Start this summation by expanding out the factorial to have a common factor of k!(k+1) as follows:

[tex]\sum_{k=1}^n \frac{(k+1)!}{(k+3)!} = \sum_{k=1}^n \frac{k!(k+1)}{k!(k+1)(k+2)(k+3)} [/tex]

Next step is to cancel the terms on the numerator and denominator:

[tex]\sum_{k=1}^n \frac{k!(k+1)}{k!(k+1)(k+2)(k+3)} = \sum_{k=1}^n \frac{1}{(k+2)(k+3)}[/tex]

Now consider the kth term:

[tex]U_{k} = \frac{1}{(k+2)(k+3)}[/tex]

Apply a differences method:

[tex]U_{k} = \frac{1}{(k+2)(k+3)}*[\frac{(k+3) - (k+2)}{1}][/tex]

[tex]U_{k} = \frac{(k+3)}{(k+2)(k+3)} - \frac{(k+2)}{(k+2)(k+3)}[/tex]

[tex]U_{k} = \frac{1}{k+2} - \frac{1}{k+3}[/tex]

[tex].: U_{k} = V_{k} - V_{k+1}[/tex]

Note that [tex]\inline{V_{k} = \frac{1}{k+2} \forall{k} \in N}[/tex].

[tex]S_{n} = U_{1} + U_{2} + U_{3} + U_{4} + ... + U_{n}[/tex]

[tex]S_{n} = (V_{1} - V_{2}) + (V_{2} - V_{3}) + ... + (V_{n} - V_{n+1})[/tex]

[tex].: S_{n} = V_{1} - V_{n+1}[/tex]

[tex]\sum_{k=1}^n \frac{(k+1)!}{(k+3)!} = S_{n}[/tex]

Now, substitute in the values k = 1 and k = (n + 1) into [tex]\inline{V_{k}}[/tex] to get the difference [tex]\inline{V_{1} - V_{n+1}}[/tex].

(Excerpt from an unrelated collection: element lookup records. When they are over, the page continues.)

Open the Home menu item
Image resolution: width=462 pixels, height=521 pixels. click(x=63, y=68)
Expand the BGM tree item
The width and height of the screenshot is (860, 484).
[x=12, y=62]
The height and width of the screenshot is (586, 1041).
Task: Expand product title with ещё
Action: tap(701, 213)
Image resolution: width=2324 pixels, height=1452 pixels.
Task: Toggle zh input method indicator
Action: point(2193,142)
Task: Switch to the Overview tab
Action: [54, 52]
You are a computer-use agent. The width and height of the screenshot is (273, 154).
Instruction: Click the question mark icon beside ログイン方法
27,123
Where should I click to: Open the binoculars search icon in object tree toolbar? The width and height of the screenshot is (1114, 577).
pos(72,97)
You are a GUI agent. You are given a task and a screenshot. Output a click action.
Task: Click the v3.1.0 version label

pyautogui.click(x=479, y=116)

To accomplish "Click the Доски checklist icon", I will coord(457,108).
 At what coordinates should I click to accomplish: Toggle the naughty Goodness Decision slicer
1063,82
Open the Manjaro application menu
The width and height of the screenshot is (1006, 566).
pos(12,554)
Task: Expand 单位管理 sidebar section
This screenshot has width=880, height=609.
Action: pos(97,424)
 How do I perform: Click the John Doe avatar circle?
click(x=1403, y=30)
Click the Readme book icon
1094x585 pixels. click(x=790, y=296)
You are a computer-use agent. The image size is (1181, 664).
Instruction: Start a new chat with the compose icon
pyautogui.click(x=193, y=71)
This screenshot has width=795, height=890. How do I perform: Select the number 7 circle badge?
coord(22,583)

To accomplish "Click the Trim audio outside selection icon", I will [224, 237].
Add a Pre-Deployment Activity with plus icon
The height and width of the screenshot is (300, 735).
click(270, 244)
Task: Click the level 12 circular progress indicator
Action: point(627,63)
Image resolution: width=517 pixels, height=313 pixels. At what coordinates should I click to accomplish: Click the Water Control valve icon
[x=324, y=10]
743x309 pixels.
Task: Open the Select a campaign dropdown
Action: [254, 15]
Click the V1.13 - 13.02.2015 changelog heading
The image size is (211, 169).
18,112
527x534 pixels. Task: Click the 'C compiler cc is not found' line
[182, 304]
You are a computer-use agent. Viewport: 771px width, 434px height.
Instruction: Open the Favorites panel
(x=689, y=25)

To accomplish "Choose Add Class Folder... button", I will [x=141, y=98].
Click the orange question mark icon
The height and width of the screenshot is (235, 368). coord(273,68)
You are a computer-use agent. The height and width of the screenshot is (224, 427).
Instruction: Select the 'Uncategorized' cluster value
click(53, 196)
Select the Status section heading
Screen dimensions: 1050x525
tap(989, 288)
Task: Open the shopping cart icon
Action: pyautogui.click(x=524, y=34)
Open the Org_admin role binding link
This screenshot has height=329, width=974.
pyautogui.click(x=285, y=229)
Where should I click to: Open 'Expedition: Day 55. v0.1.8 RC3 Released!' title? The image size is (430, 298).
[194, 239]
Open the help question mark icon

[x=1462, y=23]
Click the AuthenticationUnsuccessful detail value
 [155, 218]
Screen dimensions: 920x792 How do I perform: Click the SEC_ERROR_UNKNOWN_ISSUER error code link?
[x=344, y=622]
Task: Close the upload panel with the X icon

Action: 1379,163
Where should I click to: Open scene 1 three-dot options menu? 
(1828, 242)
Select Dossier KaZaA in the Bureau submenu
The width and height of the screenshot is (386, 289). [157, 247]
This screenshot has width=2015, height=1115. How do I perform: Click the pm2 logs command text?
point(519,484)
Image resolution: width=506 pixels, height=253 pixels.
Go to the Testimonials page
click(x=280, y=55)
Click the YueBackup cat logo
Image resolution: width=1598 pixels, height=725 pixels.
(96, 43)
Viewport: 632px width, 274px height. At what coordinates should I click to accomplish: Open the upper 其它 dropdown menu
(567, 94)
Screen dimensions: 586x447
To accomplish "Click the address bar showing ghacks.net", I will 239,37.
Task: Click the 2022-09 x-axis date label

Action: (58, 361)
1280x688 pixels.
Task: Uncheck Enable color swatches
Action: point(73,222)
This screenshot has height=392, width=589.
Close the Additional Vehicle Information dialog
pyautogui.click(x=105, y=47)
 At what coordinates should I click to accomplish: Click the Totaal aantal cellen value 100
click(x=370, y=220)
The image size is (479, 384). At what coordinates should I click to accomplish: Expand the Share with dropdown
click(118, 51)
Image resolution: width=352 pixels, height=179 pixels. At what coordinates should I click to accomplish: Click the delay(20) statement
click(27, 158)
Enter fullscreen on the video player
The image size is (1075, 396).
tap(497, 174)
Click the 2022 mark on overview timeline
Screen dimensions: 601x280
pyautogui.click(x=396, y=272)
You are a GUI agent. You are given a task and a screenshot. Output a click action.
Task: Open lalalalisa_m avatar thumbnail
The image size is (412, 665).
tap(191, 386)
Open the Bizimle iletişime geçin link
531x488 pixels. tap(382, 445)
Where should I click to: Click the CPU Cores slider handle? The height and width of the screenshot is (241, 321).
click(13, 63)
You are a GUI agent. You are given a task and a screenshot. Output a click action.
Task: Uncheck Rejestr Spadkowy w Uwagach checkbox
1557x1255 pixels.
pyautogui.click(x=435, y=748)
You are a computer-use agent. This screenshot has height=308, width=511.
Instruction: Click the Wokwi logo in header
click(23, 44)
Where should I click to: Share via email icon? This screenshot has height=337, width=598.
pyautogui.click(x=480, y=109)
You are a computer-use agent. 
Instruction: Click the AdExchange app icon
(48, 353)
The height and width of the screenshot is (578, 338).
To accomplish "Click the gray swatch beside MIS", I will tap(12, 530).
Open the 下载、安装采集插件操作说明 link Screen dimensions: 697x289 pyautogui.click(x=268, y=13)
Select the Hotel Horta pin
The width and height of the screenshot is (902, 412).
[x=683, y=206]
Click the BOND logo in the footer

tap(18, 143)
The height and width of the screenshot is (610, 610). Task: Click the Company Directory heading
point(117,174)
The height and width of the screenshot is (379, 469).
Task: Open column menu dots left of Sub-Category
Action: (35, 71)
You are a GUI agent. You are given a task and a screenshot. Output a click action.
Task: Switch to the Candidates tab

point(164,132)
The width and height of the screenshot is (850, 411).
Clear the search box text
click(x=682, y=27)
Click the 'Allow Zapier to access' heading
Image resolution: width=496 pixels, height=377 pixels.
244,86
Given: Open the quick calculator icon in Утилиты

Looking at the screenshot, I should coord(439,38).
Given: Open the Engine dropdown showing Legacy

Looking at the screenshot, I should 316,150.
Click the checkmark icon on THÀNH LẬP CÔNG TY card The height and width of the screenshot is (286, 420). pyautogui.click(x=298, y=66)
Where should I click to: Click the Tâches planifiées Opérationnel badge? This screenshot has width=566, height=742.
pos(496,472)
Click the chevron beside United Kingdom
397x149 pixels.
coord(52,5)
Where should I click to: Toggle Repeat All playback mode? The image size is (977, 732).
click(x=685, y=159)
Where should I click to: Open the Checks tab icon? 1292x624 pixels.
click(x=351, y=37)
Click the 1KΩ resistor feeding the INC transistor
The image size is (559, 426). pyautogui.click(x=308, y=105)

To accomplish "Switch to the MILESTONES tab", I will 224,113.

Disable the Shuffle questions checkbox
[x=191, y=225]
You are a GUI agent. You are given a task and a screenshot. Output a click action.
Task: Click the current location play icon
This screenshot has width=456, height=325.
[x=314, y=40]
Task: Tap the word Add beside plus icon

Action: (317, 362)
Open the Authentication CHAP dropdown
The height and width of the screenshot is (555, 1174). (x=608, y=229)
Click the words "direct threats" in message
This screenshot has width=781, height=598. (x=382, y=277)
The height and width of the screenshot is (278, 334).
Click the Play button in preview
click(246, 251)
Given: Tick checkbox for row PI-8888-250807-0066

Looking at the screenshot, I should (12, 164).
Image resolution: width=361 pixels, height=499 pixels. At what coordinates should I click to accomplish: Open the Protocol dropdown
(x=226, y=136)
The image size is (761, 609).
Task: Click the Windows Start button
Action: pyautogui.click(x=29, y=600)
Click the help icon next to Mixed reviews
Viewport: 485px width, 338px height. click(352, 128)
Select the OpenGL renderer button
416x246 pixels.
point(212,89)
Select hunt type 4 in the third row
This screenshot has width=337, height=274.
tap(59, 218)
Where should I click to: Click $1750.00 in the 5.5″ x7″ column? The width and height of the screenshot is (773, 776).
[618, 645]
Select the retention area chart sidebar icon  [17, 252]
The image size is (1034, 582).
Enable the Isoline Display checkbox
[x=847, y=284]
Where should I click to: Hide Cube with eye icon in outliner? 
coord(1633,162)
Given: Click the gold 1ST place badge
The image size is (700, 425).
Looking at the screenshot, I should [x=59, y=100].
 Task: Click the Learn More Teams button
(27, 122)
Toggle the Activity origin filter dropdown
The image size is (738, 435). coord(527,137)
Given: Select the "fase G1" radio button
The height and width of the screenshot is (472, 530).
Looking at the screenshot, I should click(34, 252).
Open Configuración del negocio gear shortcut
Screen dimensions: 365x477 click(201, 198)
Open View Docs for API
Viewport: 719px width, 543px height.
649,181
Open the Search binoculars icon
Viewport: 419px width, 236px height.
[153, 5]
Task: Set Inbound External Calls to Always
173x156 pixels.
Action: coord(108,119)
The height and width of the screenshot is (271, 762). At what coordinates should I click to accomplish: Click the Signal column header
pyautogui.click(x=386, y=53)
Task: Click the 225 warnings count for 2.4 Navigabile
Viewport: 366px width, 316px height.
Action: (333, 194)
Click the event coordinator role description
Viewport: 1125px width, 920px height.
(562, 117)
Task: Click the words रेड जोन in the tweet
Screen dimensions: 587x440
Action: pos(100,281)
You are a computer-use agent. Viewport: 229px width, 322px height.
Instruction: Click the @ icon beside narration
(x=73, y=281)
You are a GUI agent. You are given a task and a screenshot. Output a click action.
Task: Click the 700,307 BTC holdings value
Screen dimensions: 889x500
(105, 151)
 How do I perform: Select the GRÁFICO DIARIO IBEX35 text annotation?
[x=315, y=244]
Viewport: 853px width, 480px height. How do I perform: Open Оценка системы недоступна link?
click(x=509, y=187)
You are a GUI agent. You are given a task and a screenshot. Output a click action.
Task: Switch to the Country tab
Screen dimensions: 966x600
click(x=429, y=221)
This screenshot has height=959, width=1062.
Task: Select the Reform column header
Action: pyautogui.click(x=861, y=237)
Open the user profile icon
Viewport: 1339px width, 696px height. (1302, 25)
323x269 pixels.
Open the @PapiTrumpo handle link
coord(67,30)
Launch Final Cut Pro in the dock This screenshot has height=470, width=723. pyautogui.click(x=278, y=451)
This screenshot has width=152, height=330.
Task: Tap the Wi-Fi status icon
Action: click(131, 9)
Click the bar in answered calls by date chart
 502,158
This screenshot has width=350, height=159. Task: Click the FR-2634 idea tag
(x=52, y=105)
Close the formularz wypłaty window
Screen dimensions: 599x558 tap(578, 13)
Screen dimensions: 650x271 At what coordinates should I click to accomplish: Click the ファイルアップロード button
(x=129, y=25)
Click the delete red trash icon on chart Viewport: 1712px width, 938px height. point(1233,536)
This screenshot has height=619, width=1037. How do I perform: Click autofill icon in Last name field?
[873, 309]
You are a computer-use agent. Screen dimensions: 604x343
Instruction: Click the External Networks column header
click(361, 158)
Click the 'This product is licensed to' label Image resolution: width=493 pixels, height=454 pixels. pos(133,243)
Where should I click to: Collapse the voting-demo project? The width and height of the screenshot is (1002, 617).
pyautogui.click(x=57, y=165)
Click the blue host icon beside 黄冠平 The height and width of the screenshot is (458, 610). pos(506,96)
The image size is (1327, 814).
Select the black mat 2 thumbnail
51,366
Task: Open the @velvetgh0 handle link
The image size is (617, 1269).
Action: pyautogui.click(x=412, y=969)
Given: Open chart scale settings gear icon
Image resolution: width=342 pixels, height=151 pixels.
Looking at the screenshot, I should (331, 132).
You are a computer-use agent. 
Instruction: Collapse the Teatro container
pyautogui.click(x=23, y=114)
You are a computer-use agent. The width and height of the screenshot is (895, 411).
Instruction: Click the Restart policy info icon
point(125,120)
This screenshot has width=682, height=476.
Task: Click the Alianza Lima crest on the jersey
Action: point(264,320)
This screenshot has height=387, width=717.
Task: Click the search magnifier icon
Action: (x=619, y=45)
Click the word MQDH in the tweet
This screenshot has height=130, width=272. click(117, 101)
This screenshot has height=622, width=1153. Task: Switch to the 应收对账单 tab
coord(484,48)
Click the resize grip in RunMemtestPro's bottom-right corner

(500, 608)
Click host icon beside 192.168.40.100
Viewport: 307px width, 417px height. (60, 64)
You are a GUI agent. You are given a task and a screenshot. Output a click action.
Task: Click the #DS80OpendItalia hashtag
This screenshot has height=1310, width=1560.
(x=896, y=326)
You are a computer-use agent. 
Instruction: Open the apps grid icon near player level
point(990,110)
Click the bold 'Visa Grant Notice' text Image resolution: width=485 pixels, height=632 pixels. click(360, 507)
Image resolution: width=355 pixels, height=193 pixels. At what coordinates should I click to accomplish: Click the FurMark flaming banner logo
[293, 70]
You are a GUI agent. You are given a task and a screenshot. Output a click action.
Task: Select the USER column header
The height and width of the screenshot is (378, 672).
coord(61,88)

[tex]V_{1} - V_{n+1} = \frac{1}{3} - \frac{1}{n+3}[/tex]

[tex].: \sum_{k=1}^n \frac{(k+1)!}{(k+3)!} = \frac{1}{3} - \frac{1}{n+3}[/tex]

It has therefore been shown that the answer to this sum to n terms is [tex]\inline{\frac{1}{3} - \frac{1}{n+3} \forall{n} \in N}[/tex], the result which can be proven by mathematical induction.

And for the sum to infinity, follow these steps:

[tex]\\lim_{n\Rightarrow {\infty}} \sum_{k=1}^n \frac{(k+1)!}{(k+3)!} = \\lim_{n\Rightarrow {\infty}} (\frac{1}{3} - \frac{1}{n+3})[/tex]

[tex]\\lim_{n\Rightarrow {\infty}} (\frac{1}{3} - \frac{1}{n+3}) = \frac{1}{3}[/tex]

[tex].: \\lim_{n\Rightarrow {\infty}} S_{n} = \frac{1}{3}[/tex]

The problem has thus been completed.